Problem: A single number is required: how many lines in the data below contain "laden".

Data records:
■ ■ ■ ■ ■
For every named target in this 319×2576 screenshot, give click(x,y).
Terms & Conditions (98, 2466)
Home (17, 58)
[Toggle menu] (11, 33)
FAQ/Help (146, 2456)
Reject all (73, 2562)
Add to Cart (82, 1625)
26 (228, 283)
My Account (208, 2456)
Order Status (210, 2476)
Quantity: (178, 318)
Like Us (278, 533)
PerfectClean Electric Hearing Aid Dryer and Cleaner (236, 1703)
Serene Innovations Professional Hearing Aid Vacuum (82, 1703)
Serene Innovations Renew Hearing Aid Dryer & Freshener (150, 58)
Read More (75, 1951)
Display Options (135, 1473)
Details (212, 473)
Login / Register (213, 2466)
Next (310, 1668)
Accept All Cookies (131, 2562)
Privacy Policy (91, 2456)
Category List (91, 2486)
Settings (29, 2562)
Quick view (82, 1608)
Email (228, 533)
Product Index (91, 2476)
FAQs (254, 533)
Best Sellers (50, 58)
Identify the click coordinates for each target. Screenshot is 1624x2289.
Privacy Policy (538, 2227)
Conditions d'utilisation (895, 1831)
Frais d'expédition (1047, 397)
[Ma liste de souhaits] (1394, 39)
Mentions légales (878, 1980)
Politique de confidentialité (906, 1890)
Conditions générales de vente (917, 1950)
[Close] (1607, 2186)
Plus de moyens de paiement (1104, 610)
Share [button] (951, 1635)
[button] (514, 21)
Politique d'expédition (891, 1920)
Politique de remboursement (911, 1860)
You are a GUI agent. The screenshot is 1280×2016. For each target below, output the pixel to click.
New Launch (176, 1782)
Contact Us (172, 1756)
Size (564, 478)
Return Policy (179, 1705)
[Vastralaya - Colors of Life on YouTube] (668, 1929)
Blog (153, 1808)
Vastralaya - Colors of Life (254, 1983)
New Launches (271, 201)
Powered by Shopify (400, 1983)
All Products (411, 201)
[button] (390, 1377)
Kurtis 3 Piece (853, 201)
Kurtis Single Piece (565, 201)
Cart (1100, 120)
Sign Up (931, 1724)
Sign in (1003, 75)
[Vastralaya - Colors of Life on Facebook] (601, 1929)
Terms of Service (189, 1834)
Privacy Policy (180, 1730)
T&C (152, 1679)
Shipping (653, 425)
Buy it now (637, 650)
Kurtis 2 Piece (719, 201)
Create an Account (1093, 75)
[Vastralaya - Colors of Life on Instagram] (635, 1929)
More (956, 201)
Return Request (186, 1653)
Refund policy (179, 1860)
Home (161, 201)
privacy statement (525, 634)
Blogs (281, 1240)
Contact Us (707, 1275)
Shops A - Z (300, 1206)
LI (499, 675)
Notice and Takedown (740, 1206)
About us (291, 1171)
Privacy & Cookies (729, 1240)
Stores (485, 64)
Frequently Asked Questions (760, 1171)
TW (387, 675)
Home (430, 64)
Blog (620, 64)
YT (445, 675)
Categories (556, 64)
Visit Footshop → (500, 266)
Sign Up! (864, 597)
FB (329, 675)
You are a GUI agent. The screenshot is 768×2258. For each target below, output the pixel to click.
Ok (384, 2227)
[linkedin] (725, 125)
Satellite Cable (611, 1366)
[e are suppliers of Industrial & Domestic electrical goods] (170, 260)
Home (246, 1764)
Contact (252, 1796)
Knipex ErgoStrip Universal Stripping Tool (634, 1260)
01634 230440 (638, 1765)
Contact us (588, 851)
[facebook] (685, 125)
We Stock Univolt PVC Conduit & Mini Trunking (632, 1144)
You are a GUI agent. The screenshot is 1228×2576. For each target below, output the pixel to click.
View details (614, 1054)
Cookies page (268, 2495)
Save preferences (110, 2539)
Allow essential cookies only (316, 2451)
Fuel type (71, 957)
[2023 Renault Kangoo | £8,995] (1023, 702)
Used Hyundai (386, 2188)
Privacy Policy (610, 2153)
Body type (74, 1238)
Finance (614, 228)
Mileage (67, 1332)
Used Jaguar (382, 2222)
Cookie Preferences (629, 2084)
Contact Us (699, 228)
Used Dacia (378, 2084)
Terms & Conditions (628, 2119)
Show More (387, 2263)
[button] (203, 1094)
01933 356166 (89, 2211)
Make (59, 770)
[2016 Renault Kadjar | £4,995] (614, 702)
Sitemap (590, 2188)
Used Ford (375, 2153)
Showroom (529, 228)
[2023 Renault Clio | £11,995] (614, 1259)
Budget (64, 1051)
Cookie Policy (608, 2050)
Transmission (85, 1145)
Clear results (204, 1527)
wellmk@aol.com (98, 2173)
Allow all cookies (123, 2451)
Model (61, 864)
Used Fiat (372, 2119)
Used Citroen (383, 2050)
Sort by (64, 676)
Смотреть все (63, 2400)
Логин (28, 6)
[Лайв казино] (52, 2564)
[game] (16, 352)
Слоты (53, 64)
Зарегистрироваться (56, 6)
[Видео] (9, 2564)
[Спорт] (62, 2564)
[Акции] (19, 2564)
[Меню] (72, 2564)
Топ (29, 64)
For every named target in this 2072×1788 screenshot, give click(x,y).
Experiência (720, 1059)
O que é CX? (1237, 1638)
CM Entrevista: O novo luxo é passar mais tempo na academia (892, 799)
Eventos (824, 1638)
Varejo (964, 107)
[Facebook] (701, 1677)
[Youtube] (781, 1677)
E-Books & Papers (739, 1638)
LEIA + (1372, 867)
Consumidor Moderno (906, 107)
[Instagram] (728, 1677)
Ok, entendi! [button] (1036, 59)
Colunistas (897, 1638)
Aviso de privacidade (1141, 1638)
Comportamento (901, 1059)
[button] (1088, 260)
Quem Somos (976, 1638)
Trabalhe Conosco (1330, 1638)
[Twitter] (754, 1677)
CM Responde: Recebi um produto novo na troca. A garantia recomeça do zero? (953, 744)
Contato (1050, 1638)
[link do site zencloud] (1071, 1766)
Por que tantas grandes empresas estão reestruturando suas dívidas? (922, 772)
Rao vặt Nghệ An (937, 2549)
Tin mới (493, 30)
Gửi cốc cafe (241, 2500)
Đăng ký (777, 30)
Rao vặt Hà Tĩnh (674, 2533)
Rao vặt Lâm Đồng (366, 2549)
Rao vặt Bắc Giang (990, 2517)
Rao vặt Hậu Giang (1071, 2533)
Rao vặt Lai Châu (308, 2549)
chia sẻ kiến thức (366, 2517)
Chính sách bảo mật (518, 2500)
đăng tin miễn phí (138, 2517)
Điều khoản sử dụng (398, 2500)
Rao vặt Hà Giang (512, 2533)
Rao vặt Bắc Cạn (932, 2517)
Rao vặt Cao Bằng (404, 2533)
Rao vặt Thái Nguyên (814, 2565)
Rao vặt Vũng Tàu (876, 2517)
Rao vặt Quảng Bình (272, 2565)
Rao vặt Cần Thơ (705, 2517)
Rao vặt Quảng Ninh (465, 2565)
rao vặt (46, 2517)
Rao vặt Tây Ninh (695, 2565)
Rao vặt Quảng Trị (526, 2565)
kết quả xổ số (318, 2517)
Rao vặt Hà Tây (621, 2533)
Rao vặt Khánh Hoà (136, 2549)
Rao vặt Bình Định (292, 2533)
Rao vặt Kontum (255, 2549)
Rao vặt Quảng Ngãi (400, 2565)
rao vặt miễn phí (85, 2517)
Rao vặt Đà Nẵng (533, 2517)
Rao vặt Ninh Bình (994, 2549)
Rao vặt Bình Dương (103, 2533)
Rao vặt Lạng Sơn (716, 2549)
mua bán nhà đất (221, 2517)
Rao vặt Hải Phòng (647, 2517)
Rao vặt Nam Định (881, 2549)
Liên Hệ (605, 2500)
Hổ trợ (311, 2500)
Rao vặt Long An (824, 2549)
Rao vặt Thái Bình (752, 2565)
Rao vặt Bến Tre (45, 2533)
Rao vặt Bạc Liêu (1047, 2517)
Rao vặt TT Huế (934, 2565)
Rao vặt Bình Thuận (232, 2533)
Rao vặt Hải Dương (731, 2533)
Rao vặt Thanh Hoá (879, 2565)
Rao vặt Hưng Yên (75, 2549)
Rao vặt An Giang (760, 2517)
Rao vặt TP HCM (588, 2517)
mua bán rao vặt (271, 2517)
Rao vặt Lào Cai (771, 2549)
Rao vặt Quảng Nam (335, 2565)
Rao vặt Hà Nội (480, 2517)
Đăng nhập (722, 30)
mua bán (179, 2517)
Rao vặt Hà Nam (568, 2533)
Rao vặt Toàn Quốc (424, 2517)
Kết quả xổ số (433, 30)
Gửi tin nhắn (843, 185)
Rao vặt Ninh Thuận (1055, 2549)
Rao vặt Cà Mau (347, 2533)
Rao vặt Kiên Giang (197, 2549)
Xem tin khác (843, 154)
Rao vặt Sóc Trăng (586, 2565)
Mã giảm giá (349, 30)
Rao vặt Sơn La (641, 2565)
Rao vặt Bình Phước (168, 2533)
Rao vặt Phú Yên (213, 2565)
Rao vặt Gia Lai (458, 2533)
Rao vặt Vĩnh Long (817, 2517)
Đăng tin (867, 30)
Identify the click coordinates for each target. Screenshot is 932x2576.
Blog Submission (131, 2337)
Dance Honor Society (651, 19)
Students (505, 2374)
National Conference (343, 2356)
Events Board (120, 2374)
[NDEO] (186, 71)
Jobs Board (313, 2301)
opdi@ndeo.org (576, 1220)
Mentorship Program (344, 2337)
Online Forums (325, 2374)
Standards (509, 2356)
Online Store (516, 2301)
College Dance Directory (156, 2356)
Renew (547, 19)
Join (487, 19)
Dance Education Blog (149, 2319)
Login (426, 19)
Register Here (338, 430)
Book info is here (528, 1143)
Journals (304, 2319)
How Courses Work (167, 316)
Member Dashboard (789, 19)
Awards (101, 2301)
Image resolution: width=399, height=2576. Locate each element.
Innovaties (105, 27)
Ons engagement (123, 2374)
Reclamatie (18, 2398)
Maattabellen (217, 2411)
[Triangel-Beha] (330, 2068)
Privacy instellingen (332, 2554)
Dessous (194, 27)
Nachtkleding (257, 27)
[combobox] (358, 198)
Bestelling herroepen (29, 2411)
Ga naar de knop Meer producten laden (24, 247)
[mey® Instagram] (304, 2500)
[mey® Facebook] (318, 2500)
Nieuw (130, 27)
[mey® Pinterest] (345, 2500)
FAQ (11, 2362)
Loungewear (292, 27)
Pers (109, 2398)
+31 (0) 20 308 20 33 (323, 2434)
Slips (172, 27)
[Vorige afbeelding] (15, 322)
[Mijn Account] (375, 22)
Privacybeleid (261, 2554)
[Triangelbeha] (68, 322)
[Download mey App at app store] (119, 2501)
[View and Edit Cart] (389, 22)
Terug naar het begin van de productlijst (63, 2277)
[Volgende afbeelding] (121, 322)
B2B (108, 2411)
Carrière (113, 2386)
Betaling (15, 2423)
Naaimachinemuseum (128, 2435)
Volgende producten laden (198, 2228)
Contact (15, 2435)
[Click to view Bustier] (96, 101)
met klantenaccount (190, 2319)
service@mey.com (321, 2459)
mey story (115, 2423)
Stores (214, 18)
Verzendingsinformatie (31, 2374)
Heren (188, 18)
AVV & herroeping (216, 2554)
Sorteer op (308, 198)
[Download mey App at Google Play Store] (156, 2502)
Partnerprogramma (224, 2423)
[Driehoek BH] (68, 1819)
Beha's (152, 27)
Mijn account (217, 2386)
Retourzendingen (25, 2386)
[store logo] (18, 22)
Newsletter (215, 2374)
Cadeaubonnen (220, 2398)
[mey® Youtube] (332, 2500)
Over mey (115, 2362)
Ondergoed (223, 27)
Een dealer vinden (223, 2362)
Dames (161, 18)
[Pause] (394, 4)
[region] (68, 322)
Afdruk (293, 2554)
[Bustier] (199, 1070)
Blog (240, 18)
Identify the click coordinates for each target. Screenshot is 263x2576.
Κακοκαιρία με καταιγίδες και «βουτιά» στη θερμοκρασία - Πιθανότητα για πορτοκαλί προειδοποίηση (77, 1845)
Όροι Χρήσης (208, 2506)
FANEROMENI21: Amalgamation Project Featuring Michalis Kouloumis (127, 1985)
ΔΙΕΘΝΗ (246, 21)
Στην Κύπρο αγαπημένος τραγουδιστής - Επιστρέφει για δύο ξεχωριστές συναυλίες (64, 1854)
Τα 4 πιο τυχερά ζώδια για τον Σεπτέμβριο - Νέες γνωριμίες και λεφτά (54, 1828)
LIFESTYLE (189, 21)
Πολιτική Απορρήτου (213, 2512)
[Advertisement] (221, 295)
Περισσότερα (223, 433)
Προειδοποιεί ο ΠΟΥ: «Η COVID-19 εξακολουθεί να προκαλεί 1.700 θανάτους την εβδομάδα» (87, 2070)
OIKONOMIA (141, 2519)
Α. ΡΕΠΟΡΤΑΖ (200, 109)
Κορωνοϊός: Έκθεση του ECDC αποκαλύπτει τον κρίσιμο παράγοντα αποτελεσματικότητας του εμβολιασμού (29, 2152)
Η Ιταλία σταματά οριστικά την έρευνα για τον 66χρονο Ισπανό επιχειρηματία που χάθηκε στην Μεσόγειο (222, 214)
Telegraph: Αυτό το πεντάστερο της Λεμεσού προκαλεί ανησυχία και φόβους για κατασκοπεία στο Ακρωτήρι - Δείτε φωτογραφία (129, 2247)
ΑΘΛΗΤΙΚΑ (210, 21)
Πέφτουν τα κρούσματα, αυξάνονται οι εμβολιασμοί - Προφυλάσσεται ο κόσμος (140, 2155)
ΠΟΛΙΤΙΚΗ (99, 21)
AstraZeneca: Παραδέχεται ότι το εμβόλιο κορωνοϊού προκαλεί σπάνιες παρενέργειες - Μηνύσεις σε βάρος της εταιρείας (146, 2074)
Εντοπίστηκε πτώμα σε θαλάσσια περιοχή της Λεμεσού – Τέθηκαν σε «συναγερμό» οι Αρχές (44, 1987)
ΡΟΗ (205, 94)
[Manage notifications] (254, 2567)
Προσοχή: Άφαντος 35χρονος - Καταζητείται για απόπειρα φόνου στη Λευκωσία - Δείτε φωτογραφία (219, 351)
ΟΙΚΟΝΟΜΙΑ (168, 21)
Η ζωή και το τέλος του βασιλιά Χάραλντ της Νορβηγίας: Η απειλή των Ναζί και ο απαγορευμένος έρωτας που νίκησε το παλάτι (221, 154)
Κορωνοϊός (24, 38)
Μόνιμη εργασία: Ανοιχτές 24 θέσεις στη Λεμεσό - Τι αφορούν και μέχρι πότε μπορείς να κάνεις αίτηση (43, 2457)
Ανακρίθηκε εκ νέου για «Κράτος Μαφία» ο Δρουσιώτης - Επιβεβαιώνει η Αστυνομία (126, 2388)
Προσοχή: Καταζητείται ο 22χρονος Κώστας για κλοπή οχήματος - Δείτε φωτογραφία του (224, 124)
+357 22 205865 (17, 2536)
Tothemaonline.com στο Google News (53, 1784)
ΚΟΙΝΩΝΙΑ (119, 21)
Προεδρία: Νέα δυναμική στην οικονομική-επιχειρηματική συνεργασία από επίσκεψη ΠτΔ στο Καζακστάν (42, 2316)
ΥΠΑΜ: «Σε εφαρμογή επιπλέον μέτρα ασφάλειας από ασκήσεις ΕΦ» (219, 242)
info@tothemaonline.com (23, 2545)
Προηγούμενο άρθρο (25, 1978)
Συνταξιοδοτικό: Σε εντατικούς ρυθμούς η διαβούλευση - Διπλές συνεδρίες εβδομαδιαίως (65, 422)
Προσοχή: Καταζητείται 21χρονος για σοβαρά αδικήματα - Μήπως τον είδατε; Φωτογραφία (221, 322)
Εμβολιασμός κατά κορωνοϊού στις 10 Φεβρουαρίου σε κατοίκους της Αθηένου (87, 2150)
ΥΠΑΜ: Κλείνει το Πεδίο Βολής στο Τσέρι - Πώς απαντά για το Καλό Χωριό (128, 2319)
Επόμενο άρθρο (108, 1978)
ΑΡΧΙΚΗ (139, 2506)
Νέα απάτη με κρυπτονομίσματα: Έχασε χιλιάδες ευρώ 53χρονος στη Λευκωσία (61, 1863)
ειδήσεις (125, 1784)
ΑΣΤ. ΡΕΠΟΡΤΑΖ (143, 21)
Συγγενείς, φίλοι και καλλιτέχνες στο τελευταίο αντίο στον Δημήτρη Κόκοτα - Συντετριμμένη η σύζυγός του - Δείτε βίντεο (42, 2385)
■ ■ ■ ■ ■
Task result: 2